- [EXERCISE DETAILS]: The listing is to be duplicated in full, exactly as written.

- [WORKING DATA]:
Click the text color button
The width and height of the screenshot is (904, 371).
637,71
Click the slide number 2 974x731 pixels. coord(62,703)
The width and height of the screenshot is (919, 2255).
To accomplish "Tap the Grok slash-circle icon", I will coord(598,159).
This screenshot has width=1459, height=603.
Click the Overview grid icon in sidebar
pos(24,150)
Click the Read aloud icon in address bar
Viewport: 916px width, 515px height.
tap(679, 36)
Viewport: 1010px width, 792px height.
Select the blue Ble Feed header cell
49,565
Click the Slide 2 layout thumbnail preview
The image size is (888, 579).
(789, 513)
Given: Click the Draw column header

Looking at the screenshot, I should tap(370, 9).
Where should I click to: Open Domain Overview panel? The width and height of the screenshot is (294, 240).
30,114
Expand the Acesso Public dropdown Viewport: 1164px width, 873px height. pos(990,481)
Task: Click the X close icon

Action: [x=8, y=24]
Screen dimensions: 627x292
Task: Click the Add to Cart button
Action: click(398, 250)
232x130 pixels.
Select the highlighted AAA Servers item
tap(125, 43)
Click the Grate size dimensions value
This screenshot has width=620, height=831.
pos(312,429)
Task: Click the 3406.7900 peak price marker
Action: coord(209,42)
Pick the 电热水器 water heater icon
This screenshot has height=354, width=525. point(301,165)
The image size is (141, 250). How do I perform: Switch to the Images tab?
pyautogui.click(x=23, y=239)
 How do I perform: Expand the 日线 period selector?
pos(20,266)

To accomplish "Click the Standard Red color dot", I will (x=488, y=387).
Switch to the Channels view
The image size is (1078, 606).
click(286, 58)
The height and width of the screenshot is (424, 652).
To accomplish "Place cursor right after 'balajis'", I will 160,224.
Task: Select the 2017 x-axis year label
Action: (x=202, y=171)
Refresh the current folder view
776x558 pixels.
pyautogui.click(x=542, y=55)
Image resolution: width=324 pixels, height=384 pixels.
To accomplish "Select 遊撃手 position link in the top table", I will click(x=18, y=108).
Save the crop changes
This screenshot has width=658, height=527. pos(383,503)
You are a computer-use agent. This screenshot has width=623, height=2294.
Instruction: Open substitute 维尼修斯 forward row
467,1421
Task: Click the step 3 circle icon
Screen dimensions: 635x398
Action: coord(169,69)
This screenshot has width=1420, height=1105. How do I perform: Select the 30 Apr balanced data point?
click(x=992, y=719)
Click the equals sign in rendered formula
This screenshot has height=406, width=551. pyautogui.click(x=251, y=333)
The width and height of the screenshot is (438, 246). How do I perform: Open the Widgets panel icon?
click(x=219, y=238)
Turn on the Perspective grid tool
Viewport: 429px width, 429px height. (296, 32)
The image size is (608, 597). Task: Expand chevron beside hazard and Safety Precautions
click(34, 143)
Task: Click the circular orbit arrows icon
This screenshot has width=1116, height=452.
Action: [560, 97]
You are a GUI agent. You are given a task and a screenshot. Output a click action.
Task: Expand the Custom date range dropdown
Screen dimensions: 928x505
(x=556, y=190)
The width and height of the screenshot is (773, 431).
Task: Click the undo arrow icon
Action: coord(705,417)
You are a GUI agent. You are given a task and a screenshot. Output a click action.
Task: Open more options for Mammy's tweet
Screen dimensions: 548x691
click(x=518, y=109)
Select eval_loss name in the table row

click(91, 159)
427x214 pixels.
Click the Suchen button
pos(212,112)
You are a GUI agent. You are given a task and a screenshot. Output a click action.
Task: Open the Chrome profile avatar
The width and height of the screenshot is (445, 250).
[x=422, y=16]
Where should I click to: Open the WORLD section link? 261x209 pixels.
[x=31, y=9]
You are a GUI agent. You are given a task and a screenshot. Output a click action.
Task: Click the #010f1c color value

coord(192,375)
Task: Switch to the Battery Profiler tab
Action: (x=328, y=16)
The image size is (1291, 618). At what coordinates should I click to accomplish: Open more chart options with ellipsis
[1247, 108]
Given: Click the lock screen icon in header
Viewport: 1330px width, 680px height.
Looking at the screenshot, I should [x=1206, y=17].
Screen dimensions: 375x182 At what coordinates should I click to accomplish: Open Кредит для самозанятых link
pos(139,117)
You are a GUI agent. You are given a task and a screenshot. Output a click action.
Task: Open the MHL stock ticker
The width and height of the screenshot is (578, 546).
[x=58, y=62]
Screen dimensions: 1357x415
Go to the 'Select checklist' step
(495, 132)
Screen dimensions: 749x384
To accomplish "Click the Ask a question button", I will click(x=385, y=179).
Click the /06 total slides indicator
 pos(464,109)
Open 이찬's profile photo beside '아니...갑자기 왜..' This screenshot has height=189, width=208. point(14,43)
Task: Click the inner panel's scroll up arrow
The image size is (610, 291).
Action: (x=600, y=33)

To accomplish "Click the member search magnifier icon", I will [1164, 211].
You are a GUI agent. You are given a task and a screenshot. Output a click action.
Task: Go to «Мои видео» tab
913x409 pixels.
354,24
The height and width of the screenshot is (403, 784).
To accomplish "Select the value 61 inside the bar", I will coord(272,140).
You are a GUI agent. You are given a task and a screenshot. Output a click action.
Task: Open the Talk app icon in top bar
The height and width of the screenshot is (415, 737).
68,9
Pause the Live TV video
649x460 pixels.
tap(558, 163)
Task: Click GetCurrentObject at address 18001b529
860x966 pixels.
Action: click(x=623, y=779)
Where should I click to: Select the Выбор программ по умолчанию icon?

- [RESULT OF THE EXERCISE]:
Click the text color button
The width and height of the screenshot is (904, 371).
637,71
Click the slide number 2 974x731 pixels. coord(62,703)
The width and height of the screenshot is (919, 2255).
To accomplish "Tap the Grok slash-circle icon", I will coord(598,159).
This screenshot has width=1459, height=603.
Click the Overview grid icon in sidebar
pos(24,150)
Click the Read aloud icon in address bar
Viewport: 916px width, 515px height.
tap(679, 36)
Viewport: 1010px width, 792px height.
Select the blue Ble Feed header cell
49,565
Click the Slide 2 layout thumbnail preview
The image size is (888, 579).
(789, 513)
Given: Click the Draw column header

Looking at the screenshot, I should tap(370, 9).
Where should I click to: Open Domain Overview panel? The width and height of the screenshot is (294, 240).
30,114
Expand the Acesso Public dropdown Viewport: 1164px width, 873px height. pos(990,481)
Task: Click the X close icon

Action: [x=8, y=24]
Screen dimensions: 627x292
Task: Click the Add to Cart button
Action: click(398, 250)
232x130 pixels.
Select the highlighted AAA Servers item
tap(125, 43)
Click the Grate size dimensions value
This screenshot has width=620, height=831.
pos(312,429)
Task: Click the 3406.7900 peak price marker
Action: coord(209,42)
Pick the 电热水器 water heater icon
This screenshot has height=354, width=525. point(301,165)
The image size is (141, 250). How do I perform: Switch to the Images tab?
pyautogui.click(x=23, y=239)
 How do I perform: Expand the 日线 period selector?
pos(20,266)

To accomplish "Click the Standard Red color dot", I will (x=488, y=387).
Switch to the Channels view
The image size is (1078, 606).
click(286, 58)
The height and width of the screenshot is (424, 652).
To accomplish "Place cursor right after 'balajis'", I will 160,224.
Task: Select the 2017 x-axis year label
Action: (x=202, y=171)
Refresh the current folder view
776x558 pixels.
pyautogui.click(x=542, y=55)
Image resolution: width=324 pixels, height=384 pixels.
To accomplish "Select 遊撃手 position link in the top table", I will click(x=18, y=108).
Save the crop changes
This screenshot has width=658, height=527. pos(383,503)
You are a computer-use agent. This screenshot has width=623, height=2294.
Instruction: Open substitute 维尼修斯 forward row
467,1421
Task: Click the step 3 circle icon
Screen dimensions: 635x398
Action: coord(169,69)
This screenshot has width=1420, height=1105. How do I perform: Select the 30 Apr balanced data point?
click(x=992, y=719)
Click the equals sign in rendered formula
This screenshot has height=406, width=551. pyautogui.click(x=251, y=333)
The width and height of the screenshot is (438, 246). How do I perform: Open the Widgets panel icon?
click(x=219, y=238)
Turn on the Perspective grid tool
Viewport: 429px width, 429px height. (296, 32)
The image size is (608, 597). Task: Expand chevron beside hazard and Safety Precautions
click(34, 143)
Task: Click the circular orbit arrows icon
This screenshot has width=1116, height=452.
Action: [560, 97]
You are a GUI agent. You are given a task and a screenshot. Output a click action.
Task: Expand the Custom date range dropdown
Screen dimensions: 928x505
(x=556, y=190)
The width and height of the screenshot is (773, 431).
Task: Click the undo arrow icon
Action: coord(705,417)
You are a GUI agent. You are given a task and a screenshot. Output a click action.
Task: Open more options for Mammy's tweet
Screen dimensions: 548x691
click(x=518, y=109)
Select eval_loss name in the table row

click(91, 159)
427x214 pixels.
Click the Suchen button
pos(212,112)
You are a GUI agent. You are given a task and a screenshot. Output a click action.
Task: Open the Chrome profile avatar
The width and height of the screenshot is (445, 250).
[x=422, y=16]
Where should I click to: Open the WORLD section link? 261x209 pixels.
[x=31, y=9]
You are a GUI agent. You are given a task and a screenshot. Output a click action.
Task: Click the #010f1c color value

coord(192,375)
Task: Switch to the Battery Profiler tab
Action: (x=328, y=16)
The image size is (1291, 618). At what coordinates should I click to accomplish: Open more chart options with ellipsis
[1247, 108]
Given: Click the lock screen icon in header
Viewport: 1330px width, 680px height.
Looking at the screenshot, I should [x=1206, y=17].
Screen dimensions: 375x182 At what coordinates should I click to accomplish: Open Кредит для самозанятых link
pos(139,117)
You are a GUI agent. You are given a task and a screenshot. Output a click action.
Task: Open the MHL stock ticker
The width and height of the screenshot is (578, 546).
[x=58, y=62]
Screen dimensions: 1357x415
Go to the 'Select checklist' step
(495, 132)
Screen dimensions: 749x384
To accomplish "Click the Ask a question button", I will click(x=385, y=179).
Click the /06 total slides indicator
 pos(464,109)
Open 이찬's profile photo beside '아니...갑자기 왜..' This screenshot has height=189, width=208. point(14,43)
Task: Click the inner panel's scroll up arrow
The image size is (610, 291).
Action: (x=600, y=33)

To accomplish "Click the member search magnifier icon", I will [1164, 211].
You are a GUI agent. You are given a task and a screenshot. Output a click action.
Task: Go to «Мои видео» tab
913x409 pixels.
354,24
The height and width of the screenshot is (403, 784).
To accomplish "Select the value 61 inside the bar", I will coord(272,140).
You are a GUI agent. You are given a task and a screenshot. Output a click action.
Task: Open the Talk app icon in top bar
The height and width of the screenshot is (415, 737).
68,9
Pause the Live TV video
649x460 pixels.
tap(558, 163)
Task: Click GetCurrentObject at address 18001b529
860x966 pixels.
Action: click(x=623, y=779)
Where should I click to: Select the Выбор программ по умолчанию icon?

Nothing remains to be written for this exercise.